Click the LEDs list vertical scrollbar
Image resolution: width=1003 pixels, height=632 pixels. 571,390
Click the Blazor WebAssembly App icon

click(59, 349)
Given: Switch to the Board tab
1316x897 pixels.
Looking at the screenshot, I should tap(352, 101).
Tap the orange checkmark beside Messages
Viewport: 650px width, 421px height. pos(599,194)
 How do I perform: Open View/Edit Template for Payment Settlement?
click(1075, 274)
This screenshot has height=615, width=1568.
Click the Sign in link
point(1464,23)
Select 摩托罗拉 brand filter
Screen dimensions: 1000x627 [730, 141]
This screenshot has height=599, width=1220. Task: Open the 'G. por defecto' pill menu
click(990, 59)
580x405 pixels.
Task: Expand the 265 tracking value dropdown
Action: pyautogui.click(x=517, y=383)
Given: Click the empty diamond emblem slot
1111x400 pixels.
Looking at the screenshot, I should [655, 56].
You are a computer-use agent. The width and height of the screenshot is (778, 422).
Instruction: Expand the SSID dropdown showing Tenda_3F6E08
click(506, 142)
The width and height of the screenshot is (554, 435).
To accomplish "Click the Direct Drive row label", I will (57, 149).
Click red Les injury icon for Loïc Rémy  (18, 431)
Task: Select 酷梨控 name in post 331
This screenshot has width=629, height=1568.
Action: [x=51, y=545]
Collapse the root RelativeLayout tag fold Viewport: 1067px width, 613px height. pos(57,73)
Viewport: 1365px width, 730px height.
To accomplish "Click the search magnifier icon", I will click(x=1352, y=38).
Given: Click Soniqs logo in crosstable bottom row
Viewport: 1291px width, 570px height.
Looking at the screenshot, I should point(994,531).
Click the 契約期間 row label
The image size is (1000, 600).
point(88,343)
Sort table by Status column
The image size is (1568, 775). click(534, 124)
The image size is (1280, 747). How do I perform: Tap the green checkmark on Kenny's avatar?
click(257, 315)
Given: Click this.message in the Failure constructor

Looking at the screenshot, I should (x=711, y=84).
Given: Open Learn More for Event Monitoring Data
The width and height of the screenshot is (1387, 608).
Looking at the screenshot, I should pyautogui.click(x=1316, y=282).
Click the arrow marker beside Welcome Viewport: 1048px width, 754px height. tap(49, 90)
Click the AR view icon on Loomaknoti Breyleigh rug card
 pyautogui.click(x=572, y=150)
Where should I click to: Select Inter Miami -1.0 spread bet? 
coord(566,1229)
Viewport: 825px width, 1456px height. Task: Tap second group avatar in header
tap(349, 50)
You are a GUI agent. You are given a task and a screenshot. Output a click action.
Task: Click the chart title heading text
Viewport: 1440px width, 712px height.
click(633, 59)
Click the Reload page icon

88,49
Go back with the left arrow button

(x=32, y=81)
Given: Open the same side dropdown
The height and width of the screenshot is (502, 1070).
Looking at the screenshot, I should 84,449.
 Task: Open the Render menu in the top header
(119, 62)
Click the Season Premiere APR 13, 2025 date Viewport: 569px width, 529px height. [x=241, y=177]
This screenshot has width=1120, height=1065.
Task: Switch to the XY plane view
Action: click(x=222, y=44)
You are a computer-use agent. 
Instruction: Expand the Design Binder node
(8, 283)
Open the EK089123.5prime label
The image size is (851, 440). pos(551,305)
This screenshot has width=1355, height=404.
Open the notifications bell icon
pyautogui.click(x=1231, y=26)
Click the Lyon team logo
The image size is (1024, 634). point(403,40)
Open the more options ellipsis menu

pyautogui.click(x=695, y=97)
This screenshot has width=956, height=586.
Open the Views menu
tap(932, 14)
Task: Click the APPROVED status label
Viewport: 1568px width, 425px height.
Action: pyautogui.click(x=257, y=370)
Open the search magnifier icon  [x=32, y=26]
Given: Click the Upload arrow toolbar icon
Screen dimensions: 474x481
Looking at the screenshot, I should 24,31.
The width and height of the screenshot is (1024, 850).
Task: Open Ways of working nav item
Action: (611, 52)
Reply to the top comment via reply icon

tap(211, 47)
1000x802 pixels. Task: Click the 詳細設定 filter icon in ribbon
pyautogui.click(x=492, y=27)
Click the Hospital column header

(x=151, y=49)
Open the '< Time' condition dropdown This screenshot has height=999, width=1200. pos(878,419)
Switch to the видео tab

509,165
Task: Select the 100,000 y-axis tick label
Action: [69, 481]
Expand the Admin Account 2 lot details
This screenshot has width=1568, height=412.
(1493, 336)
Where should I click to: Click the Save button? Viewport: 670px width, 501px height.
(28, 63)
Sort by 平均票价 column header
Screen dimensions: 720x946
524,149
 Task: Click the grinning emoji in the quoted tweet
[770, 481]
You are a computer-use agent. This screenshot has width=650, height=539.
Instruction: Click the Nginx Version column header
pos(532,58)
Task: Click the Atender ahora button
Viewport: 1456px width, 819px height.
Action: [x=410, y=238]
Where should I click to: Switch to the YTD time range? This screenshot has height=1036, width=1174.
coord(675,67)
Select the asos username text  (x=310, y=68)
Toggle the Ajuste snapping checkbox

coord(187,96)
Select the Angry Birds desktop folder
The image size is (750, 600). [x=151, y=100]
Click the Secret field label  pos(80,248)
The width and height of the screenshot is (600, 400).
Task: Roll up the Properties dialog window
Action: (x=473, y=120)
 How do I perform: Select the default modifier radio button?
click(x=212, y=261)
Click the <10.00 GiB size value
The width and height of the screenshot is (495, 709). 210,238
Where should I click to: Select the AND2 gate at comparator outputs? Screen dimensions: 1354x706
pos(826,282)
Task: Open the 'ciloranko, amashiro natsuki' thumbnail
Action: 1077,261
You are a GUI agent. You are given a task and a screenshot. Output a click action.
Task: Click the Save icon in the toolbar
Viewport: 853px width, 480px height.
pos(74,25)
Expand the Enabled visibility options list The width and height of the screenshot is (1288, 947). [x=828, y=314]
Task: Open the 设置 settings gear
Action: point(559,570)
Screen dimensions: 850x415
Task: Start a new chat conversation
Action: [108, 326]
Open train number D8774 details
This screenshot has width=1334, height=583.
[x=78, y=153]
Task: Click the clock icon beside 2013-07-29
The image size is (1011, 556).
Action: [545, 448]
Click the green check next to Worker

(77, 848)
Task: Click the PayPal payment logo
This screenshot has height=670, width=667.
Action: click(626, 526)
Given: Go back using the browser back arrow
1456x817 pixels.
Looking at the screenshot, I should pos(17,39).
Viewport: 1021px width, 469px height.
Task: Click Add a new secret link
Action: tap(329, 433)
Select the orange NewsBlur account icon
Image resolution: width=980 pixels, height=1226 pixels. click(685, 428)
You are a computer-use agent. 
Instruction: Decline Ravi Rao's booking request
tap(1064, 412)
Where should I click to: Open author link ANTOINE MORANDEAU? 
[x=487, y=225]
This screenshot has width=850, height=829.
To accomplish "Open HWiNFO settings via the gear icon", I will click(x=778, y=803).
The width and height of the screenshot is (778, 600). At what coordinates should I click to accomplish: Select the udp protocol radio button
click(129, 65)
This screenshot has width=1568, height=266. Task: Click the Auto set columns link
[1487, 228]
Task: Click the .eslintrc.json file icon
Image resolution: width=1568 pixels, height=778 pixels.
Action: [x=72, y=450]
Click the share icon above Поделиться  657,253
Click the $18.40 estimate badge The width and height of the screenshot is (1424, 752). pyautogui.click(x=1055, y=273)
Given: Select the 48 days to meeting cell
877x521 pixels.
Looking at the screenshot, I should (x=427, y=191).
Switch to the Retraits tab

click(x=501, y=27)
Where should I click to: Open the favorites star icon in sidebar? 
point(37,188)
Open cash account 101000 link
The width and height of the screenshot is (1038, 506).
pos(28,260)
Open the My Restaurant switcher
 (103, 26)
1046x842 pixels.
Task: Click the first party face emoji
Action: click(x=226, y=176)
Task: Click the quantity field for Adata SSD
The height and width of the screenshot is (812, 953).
━━━━━━━━
Retype the entries shown above. Keep every word exactly as it is.

- [EXPECTED OUTPUT]:
Click the LEDs list vertical scrollbar
Image resolution: width=1003 pixels, height=632 pixels. 571,390
Click the Blazor WebAssembly App icon

click(59, 349)
Given: Switch to the Board tab
1316x897 pixels.
Looking at the screenshot, I should tap(352, 101).
Tap the orange checkmark beside Messages
Viewport: 650px width, 421px height. pos(599,194)
 How do I perform: Open View/Edit Template for Payment Settlement?
click(1075, 274)
This screenshot has height=615, width=1568.
Click the Sign in link
point(1464,23)
Select 摩托罗拉 brand filter
Screen dimensions: 1000x627 [730, 141]
This screenshot has height=599, width=1220. Task: Open the 'G. por defecto' pill menu
click(990, 59)
580x405 pixels.
Task: Expand the 265 tracking value dropdown
Action: pyautogui.click(x=517, y=383)
Given: Click the empty diamond emblem slot
1111x400 pixels.
Looking at the screenshot, I should [655, 56].
You are a computer-use agent. The width and height of the screenshot is (778, 422).
Instruction: Expand the SSID dropdown showing Tenda_3F6E08
click(506, 142)
The width and height of the screenshot is (554, 435).
To accomplish "Click the Direct Drive row label", I will (57, 149).
Click red Les injury icon for Loïc Rémy  (18, 431)
Task: Select 酷梨控 name in post 331
This screenshot has width=629, height=1568.
Action: [x=51, y=545]
Collapse the root RelativeLayout tag fold Viewport: 1067px width, 613px height. pos(57,73)
Viewport: 1365px width, 730px height.
To accomplish "Click the search magnifier icon", I will click(x=1352, y=38).
Given: Click Soniqs logo in crosstable bottom row
Viewport: 1291px width, 570px height.
Looking at the screenshot, I should point(994,531).
Click the 契約期間 row label
The image size is (1000, 600).
point(88,343)
Sort table by Status column
The image size is (1568, 775). click(534, 124)
The image size is (1280, 747). How do I perform: Tap the green checkmark on Kenny's avatar?
click(257, 315)
Given: Click this.message in the Failure constructor

Looking at the screenshot, I should (x=711, y=84).
Given: Open Learn More for Event Monitoring Data
The width and height of the screenshot is (1387, 608).
Looking at the screenshot, I should pyautogui.click(x=1316, y=282).
Click the arrow marker beside Welcome Viewport: 1048px width, 754px height. tap(49, 90)
Click the AR view icon on Loomaknoti Breyleigh rug card
 pyautogui.click(x=572, y=150)
Where should I click to: Select Inter Miami -1.0 spread bet? 
coord(566,1229)
Viewport: 825px width, 1456px height. Task: Tap second group avatar in header
tap(349, 50)
You are a GUI agent. You are given a task and a screenshot. Output a click action.
Task: Click the chart title heading text
Viewport: 1440px width, 712px height.
click(633, 59)
Click the Reload page icon

88,49
Go back with the left arrow button

(x=32, y=81)
Given: Open the same side dropdown
The height and width of the screenshot is (502, 1070).
Looking at the screenshot, I should 84,449.
 Task: Open the Render menu in the top header
(119, 62)
Click the Season Premiere APR 13, 2025 date Viewport: 569px width, 529px height. [x=241, y=177]
This screenshot has width=1120, height=1065.
Task: Switch to the XY plane view
Action: click(x=222, y=44)
You are a computer-use agent. 
Instruction: Expand the Design Binder node
(8, 283)
Open the EK089123.5prime label
The image size is (851, 440). pos(551,305)
This screenshot has width=1355, height=404.
Open the notifications bell icon
pyautogui.click(x=1231, y=26)
Click the Lyon team logo
The image size is (1024, 634). point(403,40)
Open the more options ellipsis menu

pyautogui.click(x=695, y=97)
This screenshot has width=956, height=586.
Open the Views menu
tap(932, 14)
Task: Click the APPROVED status label
Viewport: 1568px width, 425px height.
Action: pyautogui.click(x=257, y=370)
Open the search magnifier icon  [x=32, y=26]
Given: Click the Upload arrow toolbar icon
Screen dimensions: 474x481
Looking at the screenshot, I should 24,31.
The width and height of the screenshot is (1024, 850).
Task: Open Ways of working nav item
Action: (611, 52)
Reply to the top comment via reply icon

tap(211, 47)
1000x802 pixels. Task: Click the 詳細設定 filter icon in ribbon
pyautogui.click(x=492, y=27)
Click the Hospital column header

(x=151, y=49)
Open the '< Time' condition dropdown This screenshot has height=999, width=1200. pos(878,419)
Switch to the видео tab

509,165
Task: Select the 100,000 y-axis tick label
Action: [69, 481]
Expand the Admin Account 2 lot details
This screenshot has width=1568, height=412.
(1493, 336)
Where should I click to: Click the Save button? Viewport: 670px width, 501px height.
(28, 63)
Sort by 平均票价 column header
Screen dimensions: 720x946
524,149
 Task: Click the grinning emoji in the quoted tweet
[770, 481]
You are a computer-use agent. This screenshot has width=650, height=539.
Instruction: Click the Nginx Version column header
pos(532,58)
Task: Click the Atender ahora button
Viewport: 1456px width, 819px height.
Action: [x=410, y=238]
Where should I click to: Switch to the YTD time range? This screenshot has height=1036, width=1174.
coord(675,67)
Select the asos username text  (x=310, y=68)
Toggle the Ajuste snapping checkbox

coord(187,96)
Select the Angry Birds desktop folder
The image size is (750, 600). [x=151, y=100]
Click the Secret field label  pos(80,248)
The width and height of the screenshot is (600, 400).
Task: Roll up the Properties dialog window
Action: (x=473, y=120)
 How do I perform: Select the default modifier radio button?
click(x=212, y=261)
Click the <10.00 GiB size value
The width and height of the screenshot is (495, 709). 210,238
Where should I click to: Select the AND2 gate at comparator outputs? Screen dimensions: 1354x706
pos(826,282)
Task: Open the 'ciloranko, amashiro natsuki' thumbnail
Action: 1077,261
You are a GUI agent. You are given a task and a screenshot. Output a click action.
Task: Click the Save icon in the toolbar
Viewport: 853px width, 480px height.
pos(74,25)
Expand the Enabled visibility options list The width and height of the screenshot is (1288, 947). [x=828, y=314]
Task: Open the 设置 settings gear
Action: point(559,570)
Screen dimensions: 850x415
Task: Start a new chat conversation
Action: [108, 326]
Open train number D8774 details
This screenshot has width=1334, height=583.
[x=78, y=153]
Task: Click the clock icon beside 2013-07-29
The image size is (1011, 556).
Action: [545, 448]
Click the green check next to Worker

(77, 848)
Task: Click the PayPal payment logo
This screenshot has height=670, width=667.
Action: click(626, 526)
Given: Go back using the browser back arrow
1456x817 pixels.
Looking at the screenshot, I should pos(17,39).
Viewport: 1021px width, 469px height.
Task: Click Add a new secret link
Action: tap(329, 433)
Select the orange NewsBlur account icon
Image resolution: width=980 pixels, height=1226 pixels. click(685, 428)
You are a computer-use agent. 
Instruction: Decline Ravi Rao's booking request
tap(1064, 412)
Where should I click to: Open author link ANTOINE MORANDEAU? 
[x=487, y=225]
This screenshot has width=850, height=829.
To accomplish "Open HWiNFO settings via the gear icon", I will click(x=778, y=803).
The width and height of the screenshot is (778, 600). At what coordinates should I click to accomplish: Select the udp protocol radio button
click(129, 65)
This screenshot has width=1568, height=266. Task: Click the Auto set columns link
[1487, 228]
Task: Click the .eslintrc.json file icon
Image resolution: width=1568 pixels, height=778 pixels.
Action: [x=72, y=450]
Click the share icon above Поделиться  657,253
Click the $18.40 estimate badge The width and height of the screenshot is (1424, 752). pyautogui.click(x=1055, y=273)
Given: Select the 48 days to meeting cell
877x521 pixels.
Looking at the screenshot, I should (x=427, y=191).
Switch to the Retraits tab

click(x=501, y=27)
Where should I click to: Open the favorites star icon in sidebar? 
point(37,188)
Open cash account 101000 link
The width and height of the screenshot is (1038, 506).
pos(28,260)
Open the My Restaurant switcher
 (103, 26)
1046x842 pixels.
Task: Click the first party face emoji
Action: click(x=226, y=176)
Task: Click the quantity field for Adata SSD
The height and width of the screenshot is (812, 953).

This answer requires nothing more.